How our response to COVID-19 may have reduced the impact of this year’s flu season
By Frankie Wood-Black, Ph.D., REM, Principal, Sophic Pursuits
Since January, the world has been focused on what was initially referred to as the "novel coronavirus." It was a virus that was new. It behaved differently. It easily spread. Not much was known and even though a significant amount of research and attention has been paid to the virus, there is still a great deal unknown about it. This virus appeared, at least for the Northern Hemisphere, during the same time as something more familiar was making its rounds, the regular seasonal influenza or flu. Thus, it was understandable that individuals would begin to make comparisons.
Humans function by making comparisons. We analyze our world based upon prior experience. When we are presented with something new, humans will tend to view the new situation in the context of prior events or situations experienced. Additionally, our prior experience also influences how we view risk.
Risk is an interesting concept, and depending upon your source generally means the chance of injury or loss. Risk is related to danger. As this new virus came upon the world's stage, our view of the virus was colored by our prior experience and our perception of the potential risk of harm to this new virus.
As the virus spread, recommendations were put forth: wash your hands frequently, guidelines for how to cover your cough, and how to protect yourself. These guidelines were nothing new. We hear them every year during flu season. The only one not included was to get your vaccination because there is no current vaccination for the virus. This, of course, frames our perception of the risk. But then things changed. Systems became overwhelmed. This new virus was easily spread. The news was filled with more and more information about it. An individual's perception of risk increased, and justifiably so, as we listen to the experts convey information.
It should be noted that an individual's perception of risk changes based upon experience and whether or not they think they can control the risk. For example, according to the 2018 National Safety Council “odds of dying”, an individual has a 1 in 106 chance of dying in a car crash versus odds too low to calculate (at least in 2018) of dying in an airplane crash. Yet, many individuals will not fly due to a perceived level of increased risk. Those that study an individual’s perception of risk indicate that individuals are about 1000 times more likely to take on a voluntary risk, such as driving, over an involuntary one. Similarly, the risk from an unknown is going to be perceived to be greater than that of something which is known. It will influence our response. And, while our response to COVID-19 has been justified by data gathered and what we have seen in communities impacted by this virus, a nagging question arises; would we have viewed the seasonal influenza in the same way?

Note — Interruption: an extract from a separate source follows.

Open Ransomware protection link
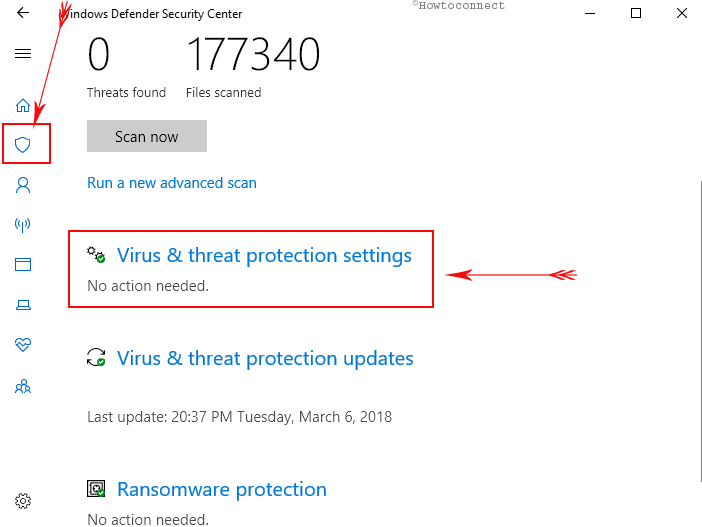[x=222, y=489]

Because of this focus on the unknown, and challenges to health care infrastructure, the focus on the familiar has been overshadowed. For many, the tracking of the spread of COVID-19 has become a daily occurrence. Organizations have built public health dashboards. We follow the numbers just as we follow the stock market. Yet, the familiar has been progressing, the flu season has been marching on with significant numbers and impacts.
Yes, this is a what-if question. Looking at this year's flu season, an unsettling picture emerges. This year the CDC estimates that there have been 39 million illnesses, 410,000 hospitalizations and 24,000 deaths from the flu. The mortality rate, published on the flu dashboard, states that "the percentage of deaths attributed to pneumonia and influenza is 10.0% above the epidemic threshold of 7.1%." This year's flu season is at "epidemic" rates.
A side by side comparison of this year's flu and COVID-19, shows that the seasonal flu has a 68.2 per 100,000 hospitalization rate while at this point in time COVID-19 has a 12.3 per 100,000 rate. These numbers are impacted by the quarantine measures prompted by COVID-19, and we know that those same measures can limit the spread of influenza. Thus, while it is speculation, there is a valid question, "What would the flu season have looked like without the influence of the measures taken for COVID-19?" And, because of our perception of the risk associated with the familiar, would the same types of restrictions been put into place because of the risk in the numbers associated with the flu? One might suggest, it could have been the pandemic that never was.
The opinions expressed in this article are the author's own and do not necessarily reflect the view of their employer or the American Chemical Society.